Sejak setahun lalu dia dipenjara, perempuan dari kota M selalu datang lantas menceritakan kisah yang sama tentang Nur dan Suci, tapi tak sedikitpun ia singgung cerita anaknya. Teror yang terus menerus itu, membuat pikirannya kosong hingga tak sempat menyesal dalam penjara. Ia depresi dan menjadi laki-laki murung. Dia hampir gila. Lalu hari ini, ketika perempuan dari kota M datang lagi, membawa cerita baru, Nur jatuh dalam posisi lemas. Wajahnya semakin pucat dari sebelumnya, bola matanya melebar reflek terkejut. Tubuh dan tangannya kaku, ruas jari menjadi biru, bibirnya beku dengan air mata yang terus jatuh membatu. Kedua kakinya gemetar, bibirnya bergetar.
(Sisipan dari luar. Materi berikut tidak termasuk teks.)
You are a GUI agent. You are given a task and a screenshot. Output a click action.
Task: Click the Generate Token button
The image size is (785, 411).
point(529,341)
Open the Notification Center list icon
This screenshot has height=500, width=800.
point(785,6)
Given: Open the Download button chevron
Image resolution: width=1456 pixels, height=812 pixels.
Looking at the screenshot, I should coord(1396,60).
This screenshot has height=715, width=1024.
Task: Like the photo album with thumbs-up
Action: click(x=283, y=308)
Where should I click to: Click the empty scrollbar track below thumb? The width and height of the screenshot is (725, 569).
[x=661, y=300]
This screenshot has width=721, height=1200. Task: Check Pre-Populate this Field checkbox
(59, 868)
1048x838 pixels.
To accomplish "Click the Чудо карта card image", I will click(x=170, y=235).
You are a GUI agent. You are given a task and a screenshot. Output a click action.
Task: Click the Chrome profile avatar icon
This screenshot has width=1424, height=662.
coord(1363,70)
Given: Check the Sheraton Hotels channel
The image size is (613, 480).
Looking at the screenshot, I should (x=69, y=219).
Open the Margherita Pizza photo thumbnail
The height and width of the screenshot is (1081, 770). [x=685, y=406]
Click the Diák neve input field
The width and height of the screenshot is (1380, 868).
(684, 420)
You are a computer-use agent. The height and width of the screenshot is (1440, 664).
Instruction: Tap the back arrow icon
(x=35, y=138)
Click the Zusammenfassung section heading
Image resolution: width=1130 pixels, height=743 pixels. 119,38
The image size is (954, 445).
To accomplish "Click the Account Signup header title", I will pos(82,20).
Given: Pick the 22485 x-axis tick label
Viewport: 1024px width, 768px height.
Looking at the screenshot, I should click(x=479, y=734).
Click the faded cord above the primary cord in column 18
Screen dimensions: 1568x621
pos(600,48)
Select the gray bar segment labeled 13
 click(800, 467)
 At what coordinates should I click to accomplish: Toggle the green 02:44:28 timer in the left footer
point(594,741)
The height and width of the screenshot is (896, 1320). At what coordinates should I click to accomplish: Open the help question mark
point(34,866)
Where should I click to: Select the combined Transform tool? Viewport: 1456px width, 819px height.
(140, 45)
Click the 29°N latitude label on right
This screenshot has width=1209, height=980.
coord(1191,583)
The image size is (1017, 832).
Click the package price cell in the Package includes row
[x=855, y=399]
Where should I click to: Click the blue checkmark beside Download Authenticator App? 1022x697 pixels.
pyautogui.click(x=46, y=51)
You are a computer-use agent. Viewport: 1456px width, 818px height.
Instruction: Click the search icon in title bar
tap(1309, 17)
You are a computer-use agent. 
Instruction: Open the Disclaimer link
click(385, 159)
Lalu perlahan dia bersimpuh, menangis tertahan.

Derit engsel pintu terdengar menakutkan. Langkah sepatu kulit para sipir terasa mencekam. Suara parau lelaki penjaga yang berkumis tebal itu terdengar berat, mengingatkan jam kunjungan berakhir. Perempuan dari kota M berdiri dari duduknya, sedikit tersenyum mendekat kearah Nur. Dipegangnya pundak Nur kuat seraya menyelipkan cubitan kecil dengan kuku tajam, lalu berbisik.
“Nur, saya serius soal anakmu.” Ujarnya sambil pamit pulang. Betapa hebat caranya balas dendam.

Catatan:
Tanda * Inspirasi dari puisi senandung[disingkat oleh WhatsApp]

Tidak ada komentar

Diberdayakan oleh Blogger.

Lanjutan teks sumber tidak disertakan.